Плакал Адам, но его не простили.
И не позволили вернуться
Туда, где мы только и живы:
– Хочешь своего, свое и получишь…
Отвечает Ольга Седакова вполне богословски выверенным образом. Зло, скорее всего, – это настаивание на себе, это жесткое «я», это твердая уверенность в себе, каков ты есть, которая потом с течением времени перейдет в «железную волю» революционеров и новых устроителей мира, о которой Ольга Седакова столько размышляет. В таком мире «переменчивое» не станет «неодолимым», «теплое» – «горячим», возвращаясь к приведенным выше примерам из словаря паронимов. Здесь, наоборот, все осуждены.
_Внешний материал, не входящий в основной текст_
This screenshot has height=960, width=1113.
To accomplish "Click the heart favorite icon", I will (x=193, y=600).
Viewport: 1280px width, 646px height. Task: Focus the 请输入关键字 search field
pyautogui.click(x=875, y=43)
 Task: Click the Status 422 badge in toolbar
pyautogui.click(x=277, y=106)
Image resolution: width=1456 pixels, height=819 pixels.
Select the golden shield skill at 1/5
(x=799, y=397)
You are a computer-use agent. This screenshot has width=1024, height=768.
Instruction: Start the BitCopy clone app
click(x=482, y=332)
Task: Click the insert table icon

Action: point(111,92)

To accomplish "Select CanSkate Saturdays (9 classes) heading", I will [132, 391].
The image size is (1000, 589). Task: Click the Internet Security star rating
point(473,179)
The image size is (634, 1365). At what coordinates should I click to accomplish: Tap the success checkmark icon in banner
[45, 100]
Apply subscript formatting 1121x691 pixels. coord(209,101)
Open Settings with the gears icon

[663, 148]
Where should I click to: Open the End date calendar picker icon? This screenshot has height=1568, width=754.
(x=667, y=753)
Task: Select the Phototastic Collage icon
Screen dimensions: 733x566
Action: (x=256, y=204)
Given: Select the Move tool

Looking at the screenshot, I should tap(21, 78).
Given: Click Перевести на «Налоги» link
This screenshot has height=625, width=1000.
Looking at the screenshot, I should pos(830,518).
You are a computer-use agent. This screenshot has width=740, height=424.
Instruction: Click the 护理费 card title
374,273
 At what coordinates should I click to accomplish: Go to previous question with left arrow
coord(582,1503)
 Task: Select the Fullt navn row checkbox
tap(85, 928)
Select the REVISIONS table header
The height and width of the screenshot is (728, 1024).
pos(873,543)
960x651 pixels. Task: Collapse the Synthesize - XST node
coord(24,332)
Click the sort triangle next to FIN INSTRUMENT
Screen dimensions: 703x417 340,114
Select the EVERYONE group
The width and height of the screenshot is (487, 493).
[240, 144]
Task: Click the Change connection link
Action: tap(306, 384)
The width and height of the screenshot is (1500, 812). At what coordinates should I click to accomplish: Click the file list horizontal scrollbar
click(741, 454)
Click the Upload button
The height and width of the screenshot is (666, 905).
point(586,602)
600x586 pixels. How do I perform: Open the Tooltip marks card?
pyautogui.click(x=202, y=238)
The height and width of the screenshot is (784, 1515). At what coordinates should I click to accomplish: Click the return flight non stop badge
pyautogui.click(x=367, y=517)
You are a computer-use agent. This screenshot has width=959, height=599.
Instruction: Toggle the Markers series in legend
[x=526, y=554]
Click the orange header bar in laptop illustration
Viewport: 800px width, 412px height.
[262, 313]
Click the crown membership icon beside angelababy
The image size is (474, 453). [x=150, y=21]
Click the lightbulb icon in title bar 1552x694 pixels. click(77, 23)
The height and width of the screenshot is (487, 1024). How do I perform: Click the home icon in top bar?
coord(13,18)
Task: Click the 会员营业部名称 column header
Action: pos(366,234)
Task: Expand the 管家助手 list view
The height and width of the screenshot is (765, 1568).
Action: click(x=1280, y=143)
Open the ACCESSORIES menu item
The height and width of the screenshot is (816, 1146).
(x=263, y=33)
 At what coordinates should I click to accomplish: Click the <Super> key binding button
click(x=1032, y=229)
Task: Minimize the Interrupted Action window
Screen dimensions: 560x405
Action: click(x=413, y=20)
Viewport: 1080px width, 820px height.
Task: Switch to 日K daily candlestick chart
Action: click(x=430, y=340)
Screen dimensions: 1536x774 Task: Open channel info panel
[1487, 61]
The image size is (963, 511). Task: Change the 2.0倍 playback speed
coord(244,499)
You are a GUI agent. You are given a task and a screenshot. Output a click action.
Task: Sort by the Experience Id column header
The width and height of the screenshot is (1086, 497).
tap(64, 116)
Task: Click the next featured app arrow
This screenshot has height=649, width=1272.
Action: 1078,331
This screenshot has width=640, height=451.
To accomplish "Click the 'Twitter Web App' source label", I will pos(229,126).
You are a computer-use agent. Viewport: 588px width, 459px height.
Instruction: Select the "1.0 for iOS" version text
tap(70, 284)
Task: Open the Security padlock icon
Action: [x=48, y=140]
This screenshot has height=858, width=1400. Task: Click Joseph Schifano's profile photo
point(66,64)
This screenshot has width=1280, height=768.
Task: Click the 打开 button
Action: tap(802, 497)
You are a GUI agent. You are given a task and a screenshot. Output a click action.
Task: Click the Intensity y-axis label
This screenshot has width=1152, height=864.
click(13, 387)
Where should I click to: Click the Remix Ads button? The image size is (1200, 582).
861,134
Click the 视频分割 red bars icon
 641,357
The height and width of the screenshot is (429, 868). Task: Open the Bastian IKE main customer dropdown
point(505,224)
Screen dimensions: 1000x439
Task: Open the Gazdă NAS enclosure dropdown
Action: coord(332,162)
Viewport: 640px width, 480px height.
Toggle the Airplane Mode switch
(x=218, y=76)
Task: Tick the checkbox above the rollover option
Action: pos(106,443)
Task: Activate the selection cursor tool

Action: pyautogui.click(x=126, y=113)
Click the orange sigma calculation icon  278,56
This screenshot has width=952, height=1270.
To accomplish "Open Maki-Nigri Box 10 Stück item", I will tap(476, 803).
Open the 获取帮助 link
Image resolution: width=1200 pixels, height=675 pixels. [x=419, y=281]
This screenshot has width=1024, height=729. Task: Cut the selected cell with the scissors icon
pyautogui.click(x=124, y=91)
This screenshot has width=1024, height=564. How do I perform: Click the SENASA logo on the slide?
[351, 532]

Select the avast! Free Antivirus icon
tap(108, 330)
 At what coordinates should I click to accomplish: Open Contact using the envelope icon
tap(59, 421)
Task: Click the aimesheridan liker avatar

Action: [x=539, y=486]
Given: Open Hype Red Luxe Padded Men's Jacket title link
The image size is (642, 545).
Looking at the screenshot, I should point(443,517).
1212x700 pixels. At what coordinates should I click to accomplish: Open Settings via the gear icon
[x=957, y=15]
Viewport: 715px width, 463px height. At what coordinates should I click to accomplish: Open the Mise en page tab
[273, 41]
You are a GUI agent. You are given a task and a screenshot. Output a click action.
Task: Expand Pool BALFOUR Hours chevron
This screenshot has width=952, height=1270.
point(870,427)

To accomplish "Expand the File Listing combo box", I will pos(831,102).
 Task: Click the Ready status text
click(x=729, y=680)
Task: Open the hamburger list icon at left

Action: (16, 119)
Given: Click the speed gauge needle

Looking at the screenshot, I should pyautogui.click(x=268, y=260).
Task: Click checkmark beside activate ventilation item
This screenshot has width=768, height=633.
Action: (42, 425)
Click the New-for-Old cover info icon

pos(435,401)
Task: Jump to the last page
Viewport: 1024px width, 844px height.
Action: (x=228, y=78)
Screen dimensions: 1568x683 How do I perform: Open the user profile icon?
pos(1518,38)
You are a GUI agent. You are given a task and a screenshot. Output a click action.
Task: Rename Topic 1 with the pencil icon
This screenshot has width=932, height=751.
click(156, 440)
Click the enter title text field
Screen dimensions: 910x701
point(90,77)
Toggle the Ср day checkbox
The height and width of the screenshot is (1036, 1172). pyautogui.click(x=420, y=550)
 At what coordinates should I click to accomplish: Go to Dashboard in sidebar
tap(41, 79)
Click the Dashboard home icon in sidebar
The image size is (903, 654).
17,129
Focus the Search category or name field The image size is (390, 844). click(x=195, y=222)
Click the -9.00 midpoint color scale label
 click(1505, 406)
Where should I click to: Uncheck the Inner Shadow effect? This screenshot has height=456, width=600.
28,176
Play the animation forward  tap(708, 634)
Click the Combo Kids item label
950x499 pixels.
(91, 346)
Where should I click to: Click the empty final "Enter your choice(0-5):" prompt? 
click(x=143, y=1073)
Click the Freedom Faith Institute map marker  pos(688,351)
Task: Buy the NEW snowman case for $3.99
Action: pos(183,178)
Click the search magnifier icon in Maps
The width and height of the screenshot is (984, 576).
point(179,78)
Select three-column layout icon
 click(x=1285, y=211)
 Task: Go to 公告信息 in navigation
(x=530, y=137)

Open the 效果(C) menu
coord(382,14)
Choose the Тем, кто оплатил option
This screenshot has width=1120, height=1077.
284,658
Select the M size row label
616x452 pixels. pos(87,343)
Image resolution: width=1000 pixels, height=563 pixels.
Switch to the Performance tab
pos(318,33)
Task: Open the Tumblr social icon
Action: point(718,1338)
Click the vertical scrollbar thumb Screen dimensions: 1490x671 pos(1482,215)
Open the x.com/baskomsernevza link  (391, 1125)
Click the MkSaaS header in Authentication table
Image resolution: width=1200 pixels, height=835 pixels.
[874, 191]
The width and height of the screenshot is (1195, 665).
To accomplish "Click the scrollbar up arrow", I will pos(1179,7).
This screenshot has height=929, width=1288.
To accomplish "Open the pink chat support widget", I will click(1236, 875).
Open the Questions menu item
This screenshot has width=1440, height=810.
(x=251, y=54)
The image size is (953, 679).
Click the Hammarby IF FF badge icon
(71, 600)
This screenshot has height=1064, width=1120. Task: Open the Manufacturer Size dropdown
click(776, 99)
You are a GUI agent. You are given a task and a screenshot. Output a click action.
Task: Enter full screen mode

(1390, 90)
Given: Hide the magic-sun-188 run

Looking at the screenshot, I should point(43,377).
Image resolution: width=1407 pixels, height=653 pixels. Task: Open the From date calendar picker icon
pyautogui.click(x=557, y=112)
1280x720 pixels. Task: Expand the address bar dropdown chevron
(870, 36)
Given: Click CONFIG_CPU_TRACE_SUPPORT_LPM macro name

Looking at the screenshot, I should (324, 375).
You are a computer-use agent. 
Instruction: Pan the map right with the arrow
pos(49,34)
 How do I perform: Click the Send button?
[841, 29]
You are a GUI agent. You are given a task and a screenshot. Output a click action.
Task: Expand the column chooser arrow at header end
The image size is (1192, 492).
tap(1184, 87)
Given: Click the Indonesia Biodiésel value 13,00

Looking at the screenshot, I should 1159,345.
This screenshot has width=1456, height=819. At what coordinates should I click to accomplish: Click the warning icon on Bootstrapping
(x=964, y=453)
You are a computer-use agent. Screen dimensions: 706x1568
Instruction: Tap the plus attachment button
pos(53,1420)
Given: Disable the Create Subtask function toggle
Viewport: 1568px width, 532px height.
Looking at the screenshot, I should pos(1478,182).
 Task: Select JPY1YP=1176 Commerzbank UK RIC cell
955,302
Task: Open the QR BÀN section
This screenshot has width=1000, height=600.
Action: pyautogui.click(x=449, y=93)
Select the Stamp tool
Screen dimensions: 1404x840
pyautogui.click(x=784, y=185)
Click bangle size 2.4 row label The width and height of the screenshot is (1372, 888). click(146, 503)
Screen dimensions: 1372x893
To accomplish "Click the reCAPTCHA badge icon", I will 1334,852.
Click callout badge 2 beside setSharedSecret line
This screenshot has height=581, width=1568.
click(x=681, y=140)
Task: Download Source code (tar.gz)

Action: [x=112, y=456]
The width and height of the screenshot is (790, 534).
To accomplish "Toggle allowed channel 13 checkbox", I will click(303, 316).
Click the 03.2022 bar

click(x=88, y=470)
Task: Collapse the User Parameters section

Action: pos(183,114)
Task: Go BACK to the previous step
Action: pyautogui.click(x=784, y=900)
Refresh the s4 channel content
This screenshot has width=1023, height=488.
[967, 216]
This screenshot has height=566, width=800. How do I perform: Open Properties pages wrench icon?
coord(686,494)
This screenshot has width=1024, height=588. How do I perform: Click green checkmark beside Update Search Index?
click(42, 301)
И такое «зло» есть в любой вещи, это ее «грех» быть только собой и ограничивать мир собою, быть не путем мира через себя, а препятствием, «царем» и основным подателем благ, как хотел быть Саул. Быть его краем. И кажется, таковы вещи уже всегда, с начала времен. От грехопадения Адама.
По-другому, но о том же пишет Седакова о «карлике» в «Тристане и Изольде»:
Но злому, злому кто поможет,
когда он жизнь чужую гложет,
как пес – украденную кость?
<…>
А он в себя забит, как гвоздь (курсив мой. – К.Г.)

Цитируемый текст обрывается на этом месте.